The Cistercians from Badia a Settimo, who took over control of the convent in 1322, moved here in 1442, at the invitation of Pope Eugenius IV who sent the Convertite away to San Donato in Polverosa.
The convent in Borgo Pinti was rebuilt between 1481 and 1500; paid for by Bartolomeo Scala, it was designed by Giuliano da Sangallo, who devised the innovatory Ionic porticoed quadrangle in front of the church.
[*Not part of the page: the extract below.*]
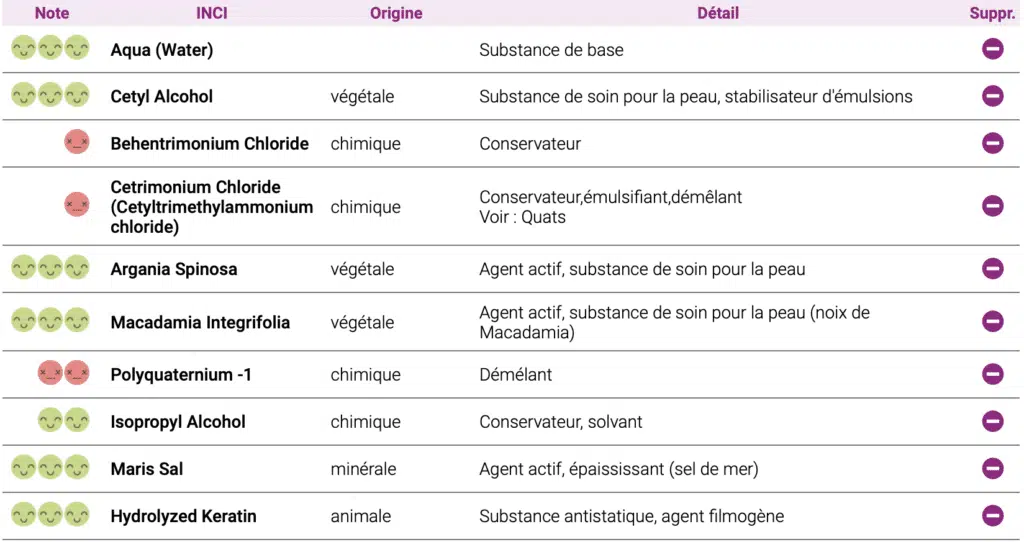Click the two red faces beside Polyquaternium -1

pos(63,373)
The aisle-less interior has six deep chapels on each side of the nave, in white plaster with beautiful carved arches in grey pietra serena, and was harmoniously decorated between 1480 and 1530 with altarpieces by artists such as Botticelli, Perugino, Lorenzo di Credi, Domenico and Ridolfo del Ghirlandaio, and Raffaellino del Garbo, which unfortunately were moved elsewhere during the rearrangements of the 17th and 18th century. They were replaced by new ones, by minor masters such as Carlo Portelli, Alfonso Boschi, Domenico Puligo, Giovanni Bizzelli, Santi di Tito, and Francesco Curradi.
The monumental fresco of the Crucifixion, painted by Pietro Perugino in 1493-1496 and commissioned by Dionisio and Giovanna Pucci, members of two aristocratic Florentine families.
The decoration takes up a whole wall, divided by the ceiling vaults and the painted architectural arch elements. The harmonious and luminous scenery contributes to decreasing the emphasis of the drama represented by the scene, that reflects the typical serene and meditative attitude of the artist. The fresco portrays the Virgin Mary and John the Baptist, at the foot of the cross. The other personalities were chosen because they had a very special meaning for the monks living in this convent.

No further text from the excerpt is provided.